How Special Are Black Holes? Correspondence with saturons in generic theories

TL;DR

This paper demonstrates that saturons, which are non-gravitational objects with maximal entropy, exhibit properties similar to black holes, including entropy, evaporation, and information retrieval, within a specific quantum field theory.

Contribution

It establishes a concrete correspondence between black holes and saturons in a renormalizable $SU(N)$ theory, showing they share key thermodynamic and information-theoretic features.

Findings

Saturons' entropy matches Bekenstein-Hawking formula

Saturons evaporate thermally at inverse radius temperature

Information retrieval time equals Page's time

Abstract

Black holes are considered to be exceptional due to their time evolution and information processing.

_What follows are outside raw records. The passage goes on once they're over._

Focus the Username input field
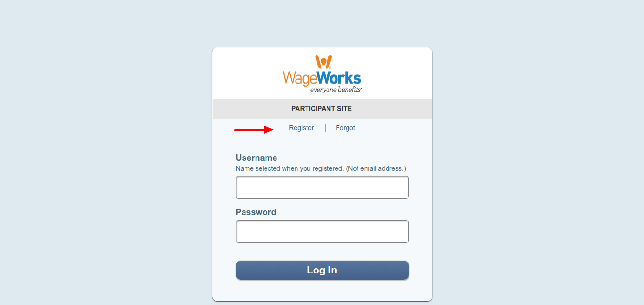The width and height of the screenshot is (644, 305). [x=322, y=187]
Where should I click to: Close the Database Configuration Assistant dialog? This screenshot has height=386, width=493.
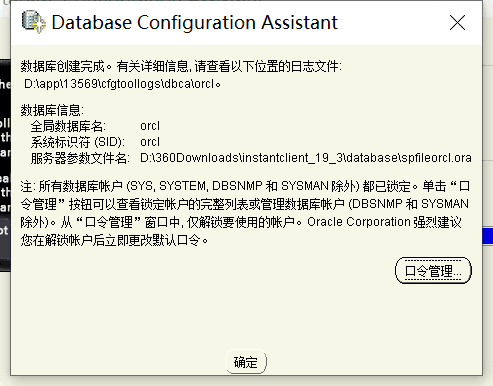[457, 23]
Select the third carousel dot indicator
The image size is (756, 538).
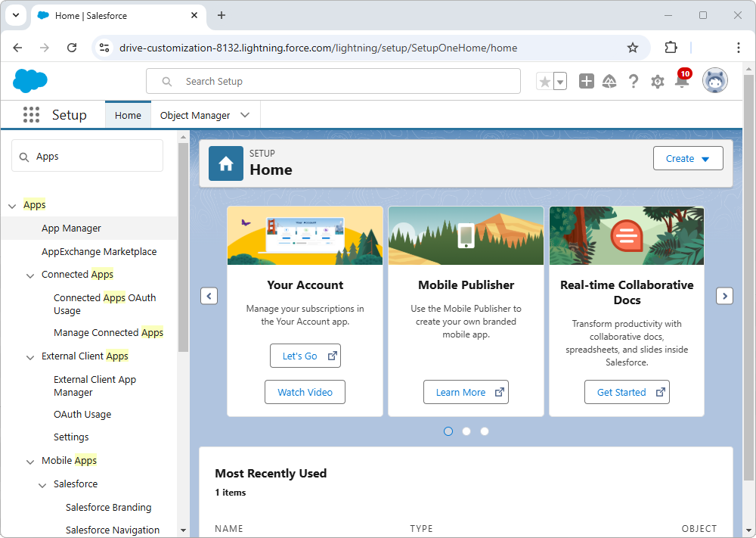click(x=485, y=431)
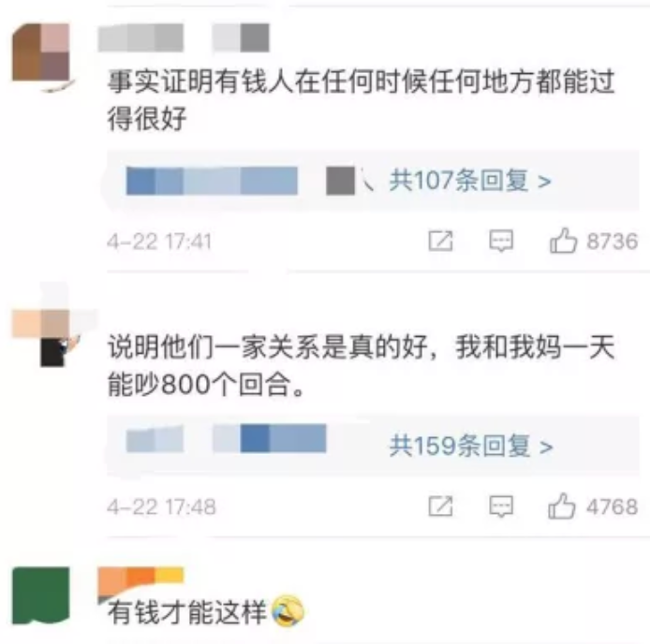Like the comment with 8736 likes
650x644 pixels.
click(x=563, y=241)
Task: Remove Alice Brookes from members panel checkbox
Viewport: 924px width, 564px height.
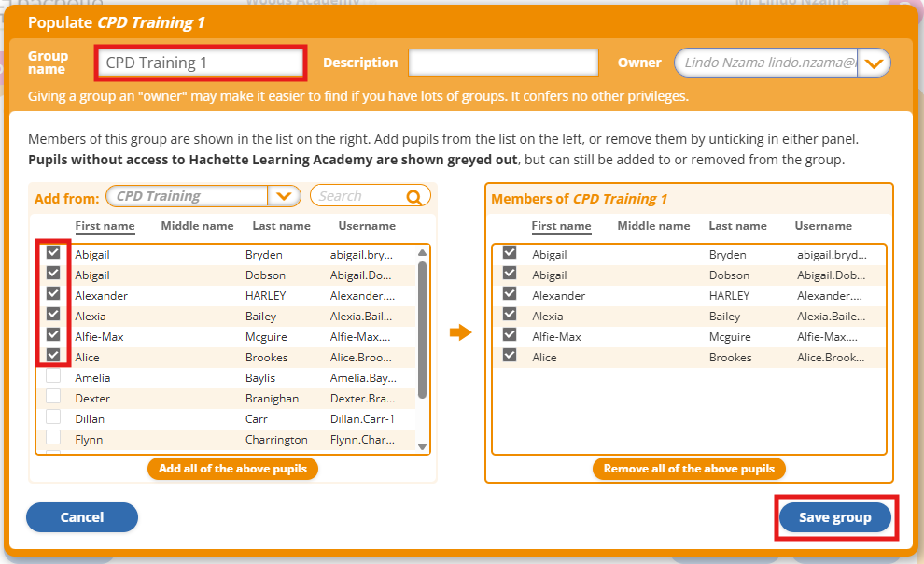Action: click(510, 356)
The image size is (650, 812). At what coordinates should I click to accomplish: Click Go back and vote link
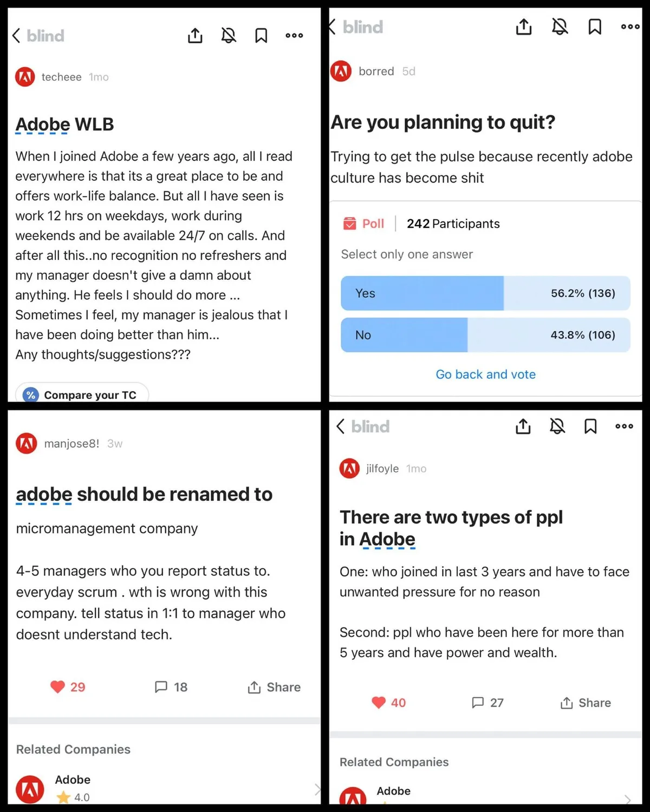pos(485,375)
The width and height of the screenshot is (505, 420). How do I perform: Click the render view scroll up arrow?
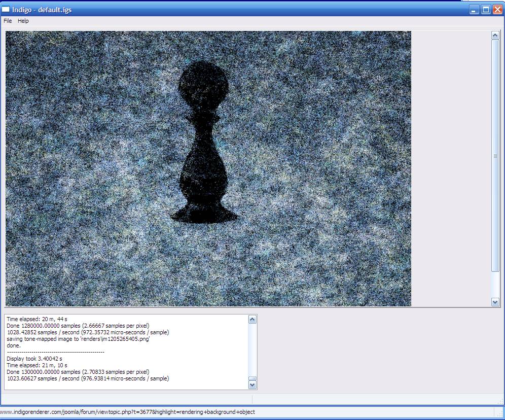(495, 35)
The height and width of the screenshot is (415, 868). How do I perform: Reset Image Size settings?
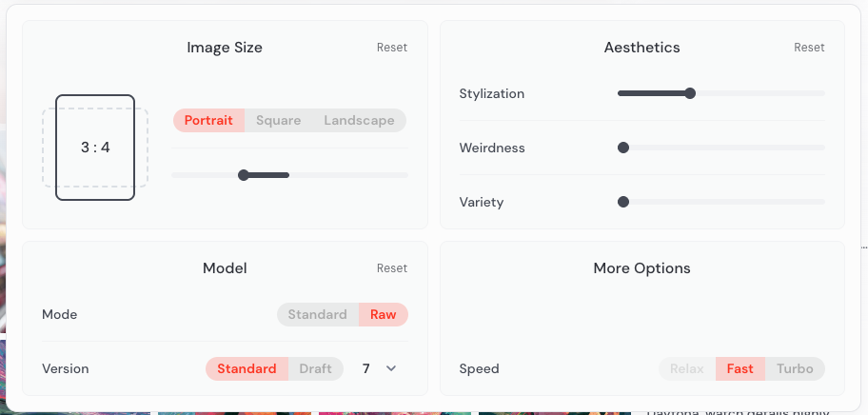point(391,48)
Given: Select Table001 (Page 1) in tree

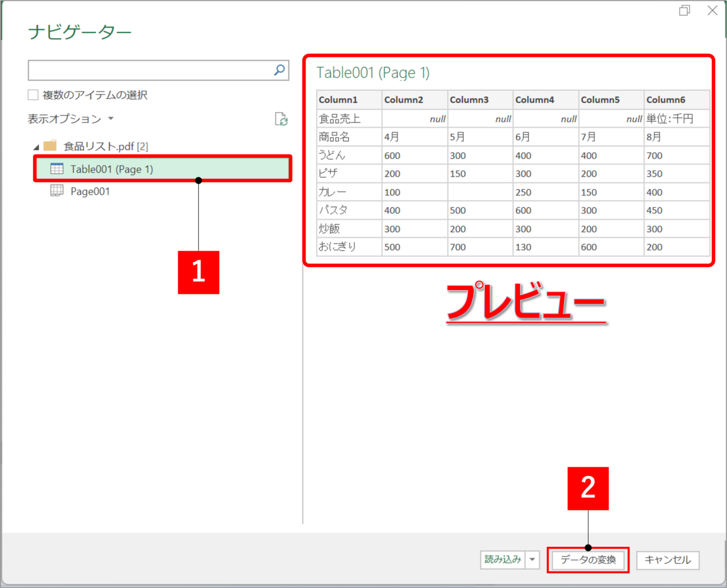Looking at the screenshot, I should click(111, 169).

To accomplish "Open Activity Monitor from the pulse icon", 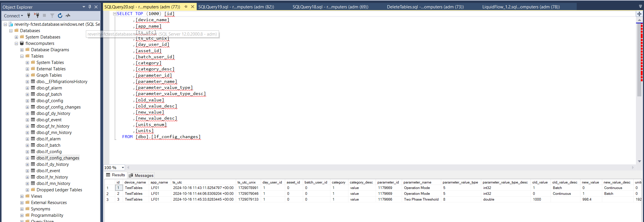I will coord(68,16).
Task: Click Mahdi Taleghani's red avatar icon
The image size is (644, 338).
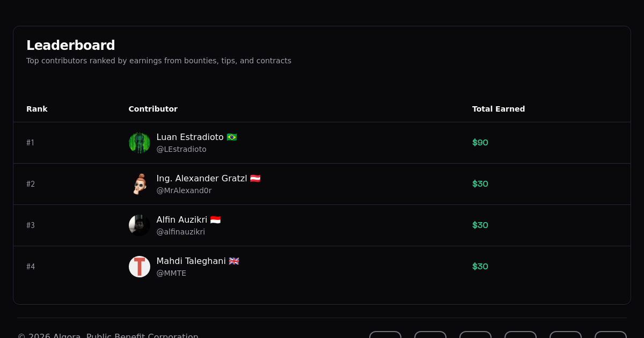Action: coord(140,266)

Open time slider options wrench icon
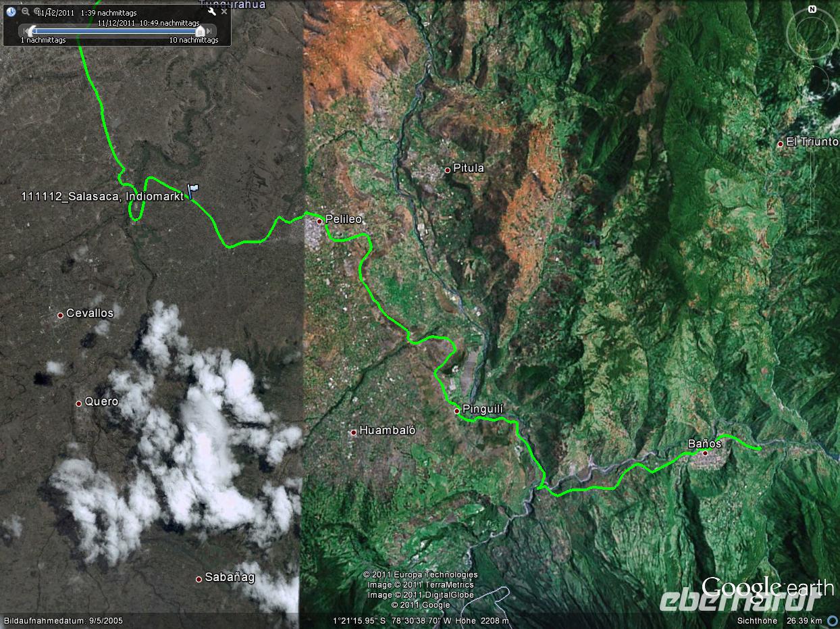pos(211,11)
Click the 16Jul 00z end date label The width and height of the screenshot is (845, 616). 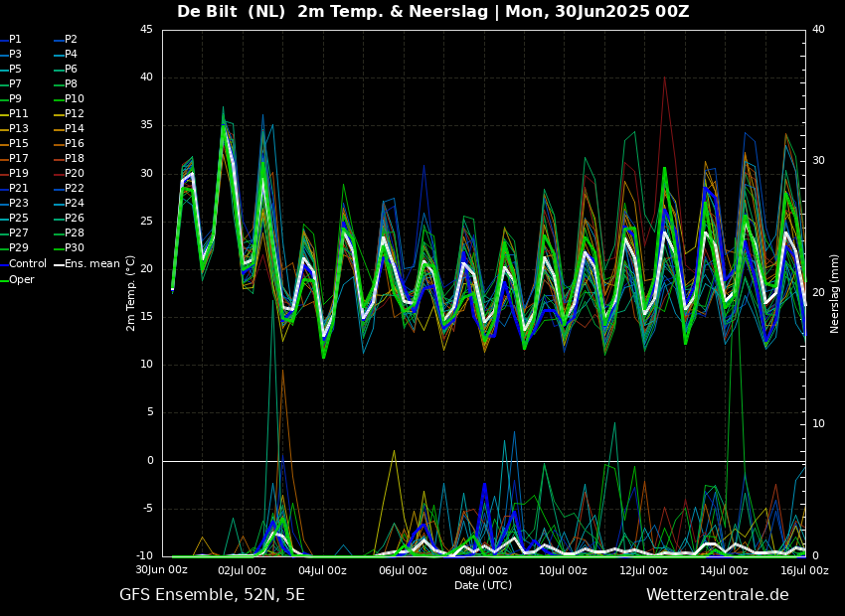click(x=803, y=570)
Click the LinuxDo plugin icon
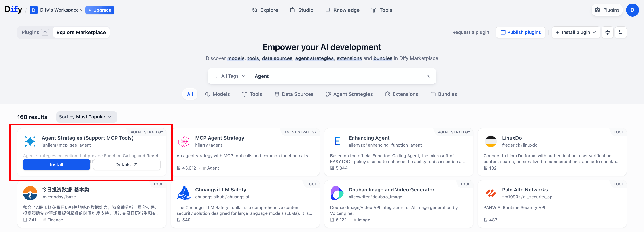This screenshot has width=644, height=232. [x=491, y=141]

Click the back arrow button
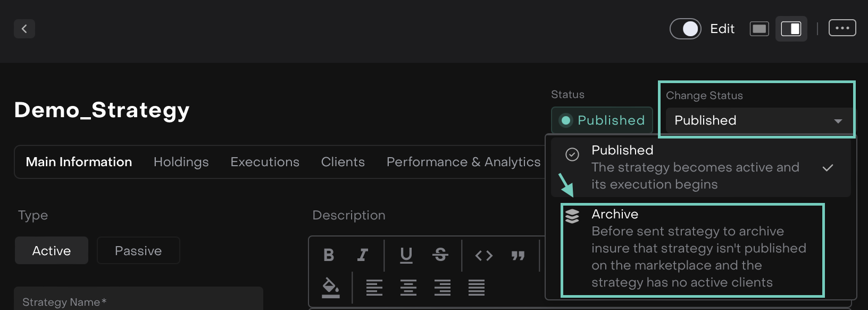point(24,29)
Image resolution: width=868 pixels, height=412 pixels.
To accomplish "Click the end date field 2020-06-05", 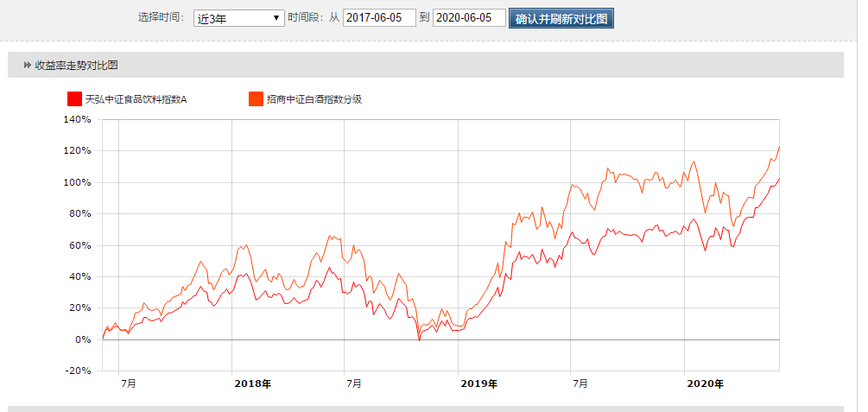I will point(468,19).
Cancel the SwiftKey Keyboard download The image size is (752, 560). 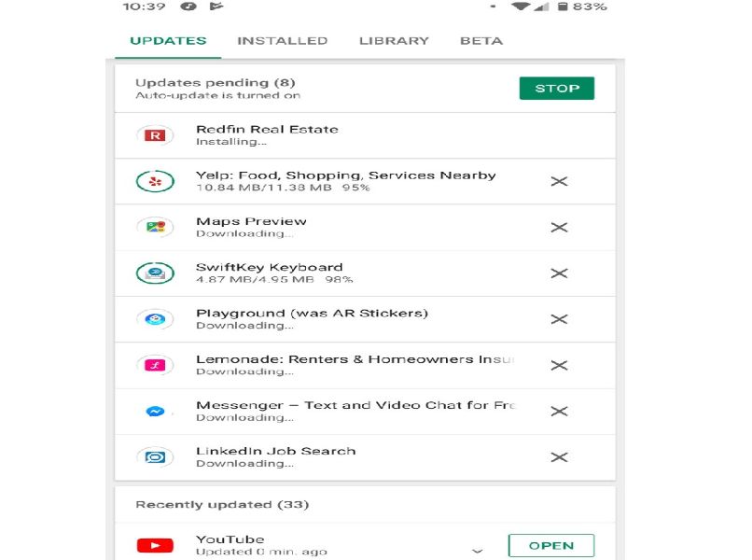(560, 273)
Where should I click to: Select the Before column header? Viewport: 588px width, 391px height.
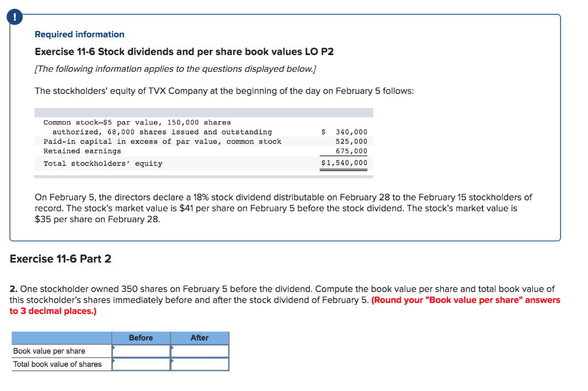tap(141, 338)
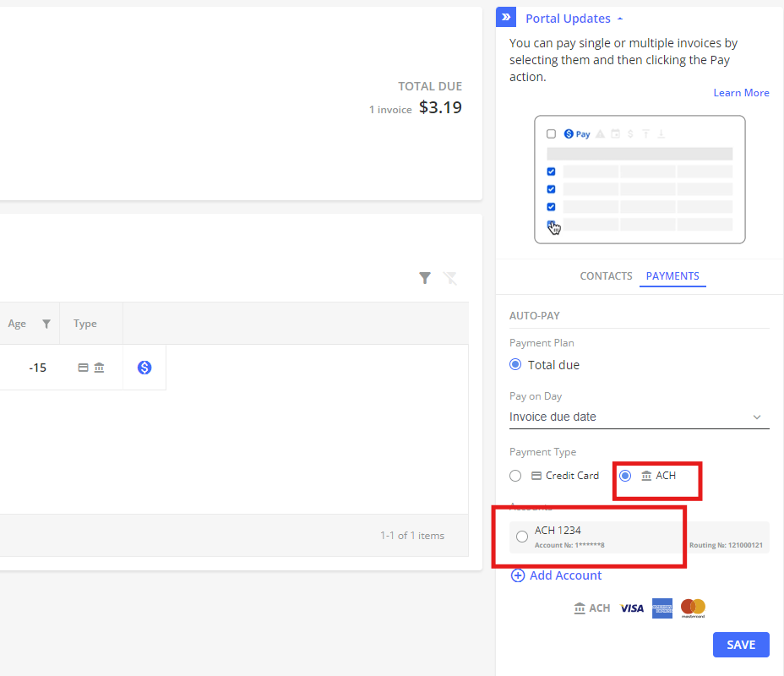This screenshot has width=784, height=676.
Task: Click the bank icon in Type column
Action: [x=99, y=368]
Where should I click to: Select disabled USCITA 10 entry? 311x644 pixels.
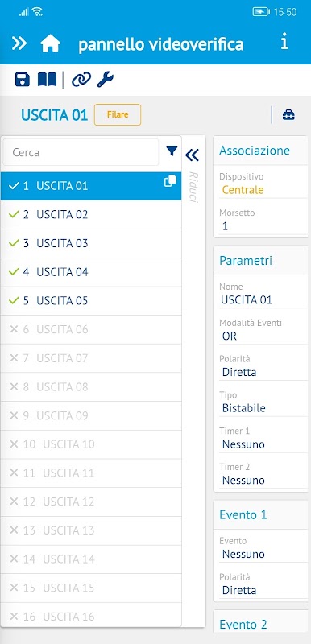point(91,444)
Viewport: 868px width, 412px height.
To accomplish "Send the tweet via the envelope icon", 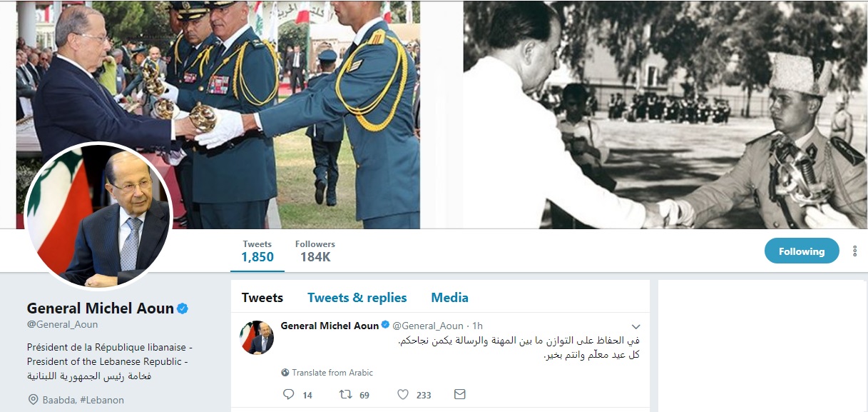I will (460, 394).
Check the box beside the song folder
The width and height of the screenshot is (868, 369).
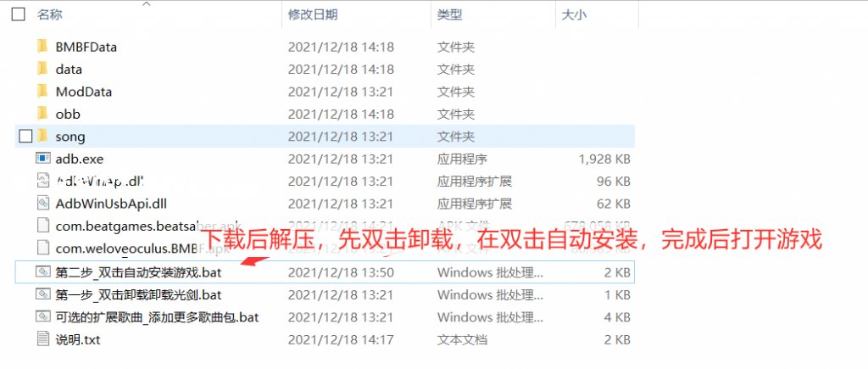coord(25,136)
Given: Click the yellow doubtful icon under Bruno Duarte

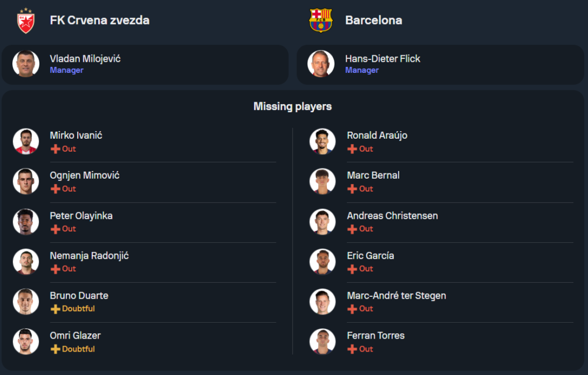Looking at the screenshot, I should [55, 309].
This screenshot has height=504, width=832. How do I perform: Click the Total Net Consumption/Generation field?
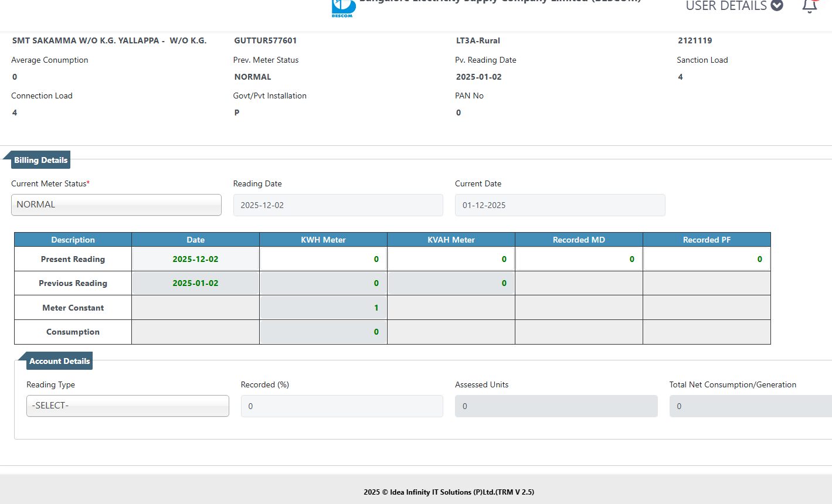751,406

However, it was proposed recently that these properties are generic for objects, the so-called saturons, that attain the maximal entropy permitted by unitarity. In the present paper, we verify this connection within a renormalizable $SU(N)$ invariant theory. We show that the spectrum of the theory contains a tower of bubbles representing bound states of $SU(N)$ Goldstones. Despite the absence of gravity, a saturated bound state exhibits a striking correspondence with a black hole: Its entropy is given by the Bekenstein-Hawking formula; semi-classically, the bubble evaporates at a thermal rate with a temperature equal to its inverse radius; the information retrieval time is equal to Page's time. The correspondence goes through a trans-theoretic entity of Poincar\'{e} Goldstone. The black hole/saturon correspondence has important implications for black hole physics, both fundamental and observational.